Instantly the Bell which had been levitating above the giant sphere toppled downward through the air, struck the top of the sphere, setting off another tremendous peal of sound, and then the Bell rolled, bounced into the air, came down upon the sphere a second time, set off another thunderous gong, and then rolled off the surface off the sphere and tumbled down into the pit.

  I hung there in space in my astral body, immersed in the ringing thunder of the sphere.

  The white pigeon flew in front of me. It had returned to its normal size. It spoke to me:

  “It is accomplished.”

  And then the pigeon disappeared in a flash of light.

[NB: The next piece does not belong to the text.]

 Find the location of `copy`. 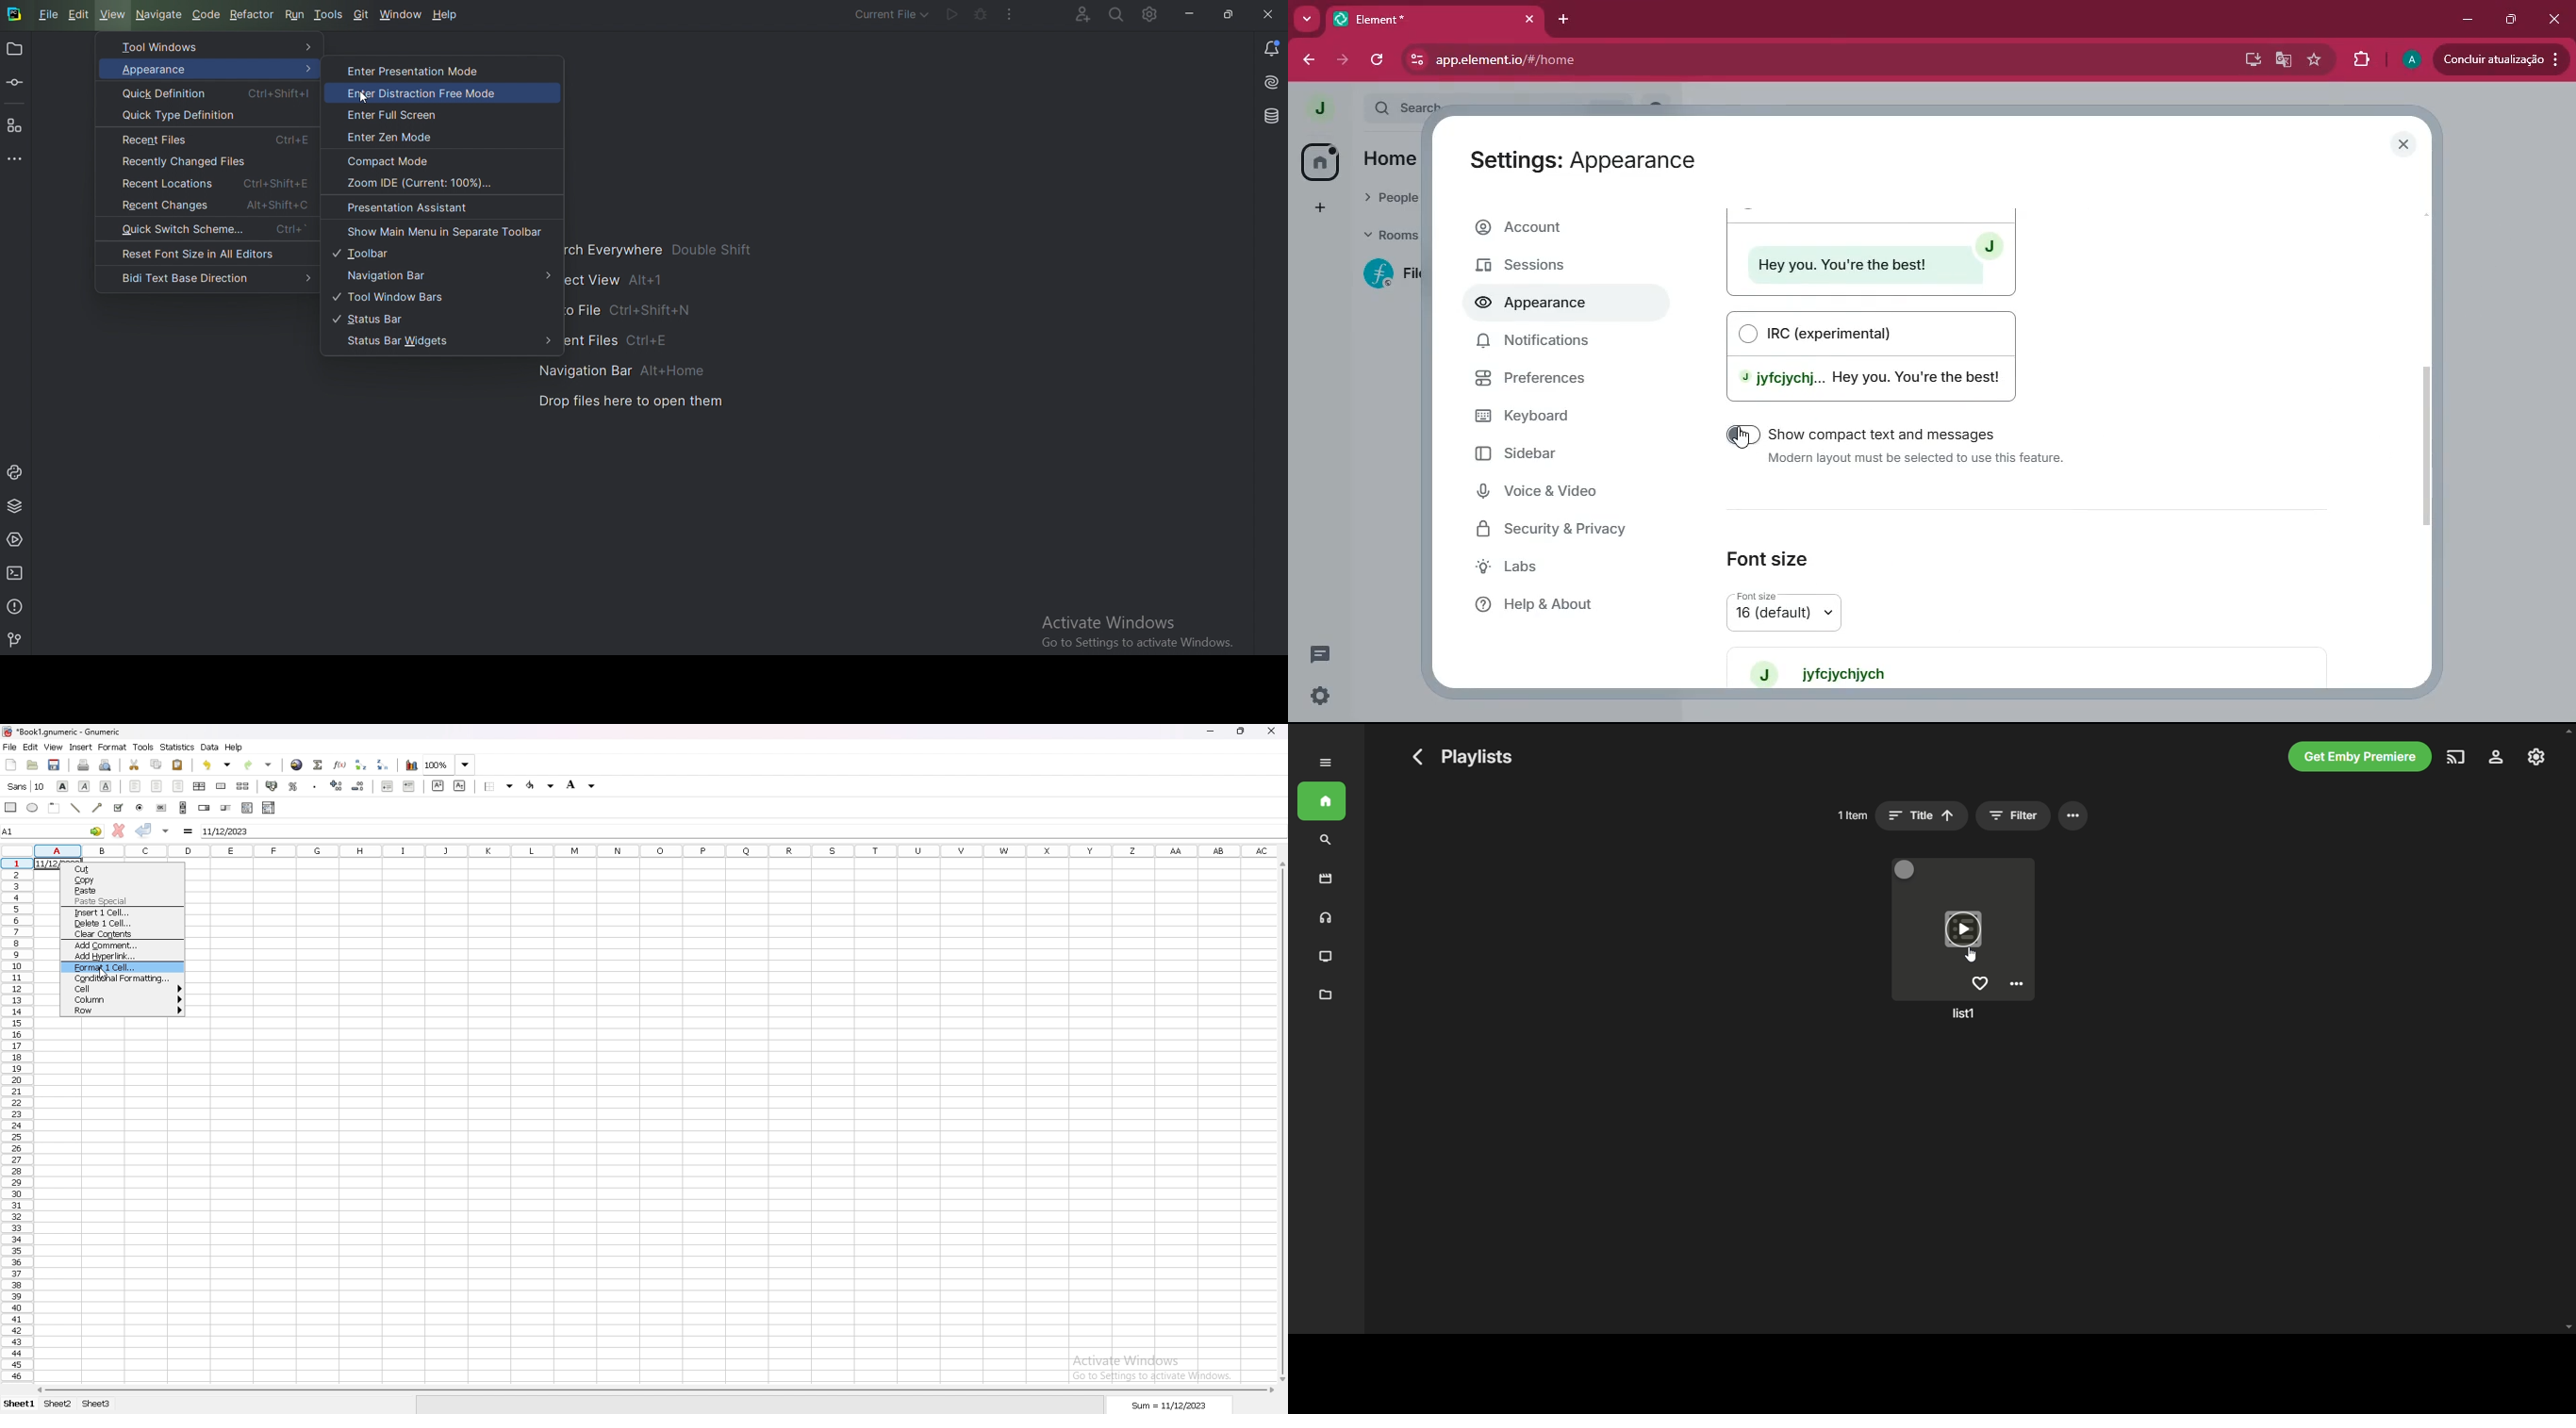

copy is located at coordinates (123, 881).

  In the next instant I felt myself being drawn back toward my body. I turned about. A tunnel composed of grid lines was forming below me. I went down through it rapidly and suddenly found myself back in my physical body floating above the caldera of molten lava! The sudden return shocked me, and I started to try to open my eyes, and this very action made my will falter— and I felt myself falling into the molten fire below….

  Lt. Nimitz was retreating back into the stern of the Cypher with what was left of his men. They all flew into the escape trunk and its big door started to slide shut. Just then, Jack and Charmian came running forward from across the clearing as bolts of electric rays shot all about them.

  “Well I’ll be damned! Get in!” Lt. Nimitz called out from the speaker on his helmet.

  Charmian and Jack climbed into the escape trunk and the door closed up behind them.

  “I’ve just had ten of my men incinerated by Martian ray guns while wearing suits with force-field shields,” Lt. Nimitz said. “Just what did you have to protect you out there, London?”

  Jack looked over to Charmian, grinning, and then back to Lt. Nimitz and said, “Bluff.”

  “Both of you are covered in blood,” Lt. Nimitz said.

  “Martian blood,” Jack said.

  “Get to sick bay immediately and have the medics clean you up,” Lt. Nimitz said.